The solar system dropped to a Soldotna street last week, but the only screams to be heard were shouts of glee from a group of children.
With help from the city of Soldotna, Karl Kircher's fourth- and fifth-grade Soldotna Elementary School class took over a section Park Avenue last Wednesday to create a scale drawing of the nine planets in the solar system.
After several weeks of studying space, Kircher said he wanted students to get a broader vision of the size of the solar system.
Using a scale in which one foot equaled about 10 million kilometers, students used colored chalk to draw the nine planets of the solar system and write facts about the planets on huge "note cards."
"The city was really supportive," Kircher said, explaining the city bumped Park Avenue up on the street sweeping schedule and cordoned off about 600 feet of road for the project. "As soon as I said kids in schools, they were all over it."
Mother Nature offered a helping hand in the project, as well, granting students a cloudless day for their field trip about a block from the school.
"It's a perfect day," said fourth-grader Alexandria Kirsch, who was working on the sketch of Saturn.
Working in groups of three, students drew their scale-sized planets, wrote out facts about each of the orbs and created an "alien" that might live there.
But, the students admitted, they are well-aware no life lives on most planets.

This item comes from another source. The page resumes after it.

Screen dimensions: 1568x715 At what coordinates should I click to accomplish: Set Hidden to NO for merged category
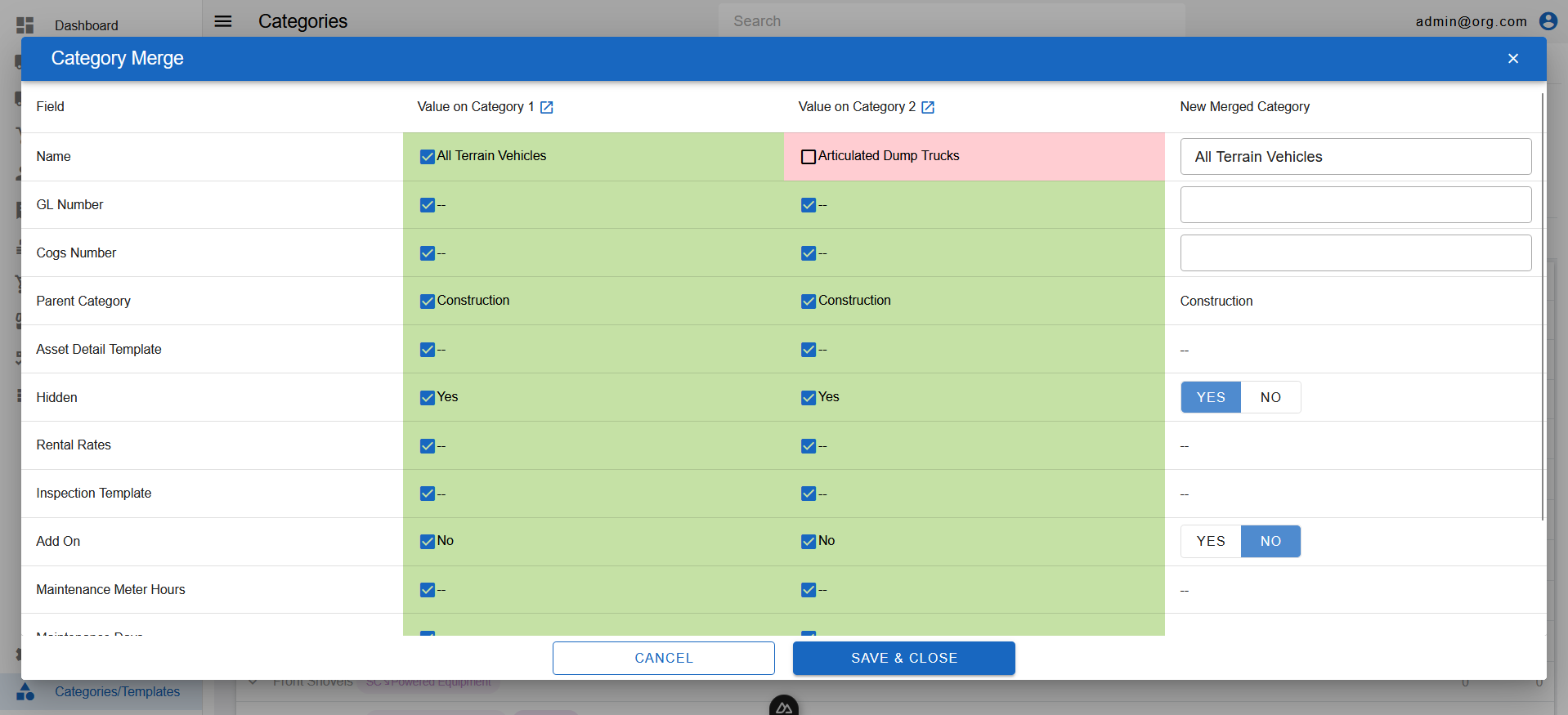pyautogui.click(x=1270, y=398)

"If you stepped on Saturn, you'd fall right through," said fourth-grader Ashley McCamon. "Saturn doesn't weigh anything."
"A baby could pick it up," added fourth-grader Brooke Hughes.
Saturn wasn't the only planet the students proved experts on, either.
"I think an interesting fact is Venus' day is longer than its year," said fourth-grader Brenden Couch. "Also, they've never been to it, because all the air on Venus is toxic. It's hotter than Mercury, because the atmosphere won't let the hot air out."
Jupiter is the largest planet in the solar system, fifth-grader Lindsay Shackleton explained.
"It's heavier than all the other planets put together," added fourth-grader Kyle Gray.
Temperatures on Uranus get up to 333 below zero, noted fourth-grader Tyler Marcuson.
"It was the first planet discovered with a telescope," he added.
Neptune has eight moons, as well as one cloud that travels around the planet and is nicknamed "Scooter" by scientists," fourth-grader Lauretta Price said.
Fifth-grader Elizabeth Miller noted that Pluto is called the "double planet" because it is no larger than the moon that orbits it.
"They once thought (Pluto) was a moon," she said.
While students said they enjoyed showing off their knowledge of the solar system a group of girls working on the Saturn drawing even took a curious man from the Soldotna Senior Citizens Center on a "tour" students said they also appreciated the opportunity to get outside.
"So far, it's pretty fun," said fifth-grader Cassi Hollingworth.
"It's not all about work," added fifth-grader Molly Nyland. "We get to draw and stuff."
And, as Kircher hoped, students said they were impressed with the scope of the project.
"It's so big," said fourth-grader Austin Druce.
That was the point, Kircher said.
"Some things just don't fit in a classroom."